Task directions:
What accuracy does the proposed hybrid model reach, according to the abstract on leaf disease classification?

Leaf Disease Classification on Real Time Data: A Deep Learning Approach with Performance Analysis
摘要
Plant leaf disease identification is a critical use of modern precision agriculture that helps in timely diagnosis and inhibitor of damage to crops. Though several deep learning architectures have been applied to this use, there has been a shortage of identifying the optimal combination of pre-trained model and optimizer for achieving maximum classification performance. Much previous work has focused on using individual models such as ResNet, VGG, and EfficientNet, typically with default optimizers, without comparative analysis. Unlike prior works that only evaluated individual CNN models with default optimizers, our approach systematically selects the best-performing optimizer for each architecture and combines them in an ensemble, resulting in a novel hybrid model with improved generalization. This paper extensively compares three pre-trained CNN models, ResNet152, VGG19, and EfficientNetB7, on a big leaf disease dataset. Three optimizers, SGD, RMSprop, and Adam, are employed to identify the optimal optimization method for every architecture. The performance of models is evaluated to determine the best-performing configuration. At last, we propose a hybrid deep learning model by mixing the top-performing architectures and optimizers and enhancing classification accuracy further. A comprehensive comparison of previous work identifies the research gap in determining the ideal optimizer for pre-trained models in leaf disease detection. Our findings reveal that even though Effi-cientNetB7 achieves the highest single accuracy with RMSProp (99%), the hybrid model introduced in this paper performs better than all single architectures at an accuracy rate of 99.2%. This optimizer-aware hybrid strategy, to our knowledge, has not been explored in prior work and provides a new direction for improving classification performance in plant disease detection. The experiments reveal that an optimally configured hybrid approach based on multiple architectures and optimizers can significantly improve leaf disease detection performance.

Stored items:
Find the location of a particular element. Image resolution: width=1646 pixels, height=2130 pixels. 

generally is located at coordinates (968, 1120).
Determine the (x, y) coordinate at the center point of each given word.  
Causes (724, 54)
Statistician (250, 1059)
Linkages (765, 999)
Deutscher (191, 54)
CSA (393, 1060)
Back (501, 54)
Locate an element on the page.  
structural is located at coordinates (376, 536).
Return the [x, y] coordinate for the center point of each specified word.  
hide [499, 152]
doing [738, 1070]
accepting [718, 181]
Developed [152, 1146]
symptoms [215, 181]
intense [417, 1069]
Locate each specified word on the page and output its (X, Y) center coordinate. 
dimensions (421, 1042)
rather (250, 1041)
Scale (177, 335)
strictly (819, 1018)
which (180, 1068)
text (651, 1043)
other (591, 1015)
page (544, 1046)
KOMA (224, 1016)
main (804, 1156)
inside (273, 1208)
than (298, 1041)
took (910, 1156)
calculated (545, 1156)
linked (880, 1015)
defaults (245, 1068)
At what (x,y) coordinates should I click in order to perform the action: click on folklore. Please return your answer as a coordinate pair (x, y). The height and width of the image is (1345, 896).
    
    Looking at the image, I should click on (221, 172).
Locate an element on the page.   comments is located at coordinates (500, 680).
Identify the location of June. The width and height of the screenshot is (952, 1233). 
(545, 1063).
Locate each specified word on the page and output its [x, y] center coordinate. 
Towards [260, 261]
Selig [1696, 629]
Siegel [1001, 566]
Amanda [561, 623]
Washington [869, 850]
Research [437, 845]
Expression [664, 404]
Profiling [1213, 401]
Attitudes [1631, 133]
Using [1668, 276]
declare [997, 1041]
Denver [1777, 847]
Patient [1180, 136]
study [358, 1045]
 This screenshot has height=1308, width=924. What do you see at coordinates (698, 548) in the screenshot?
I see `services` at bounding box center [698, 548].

Result of this task:
99.2%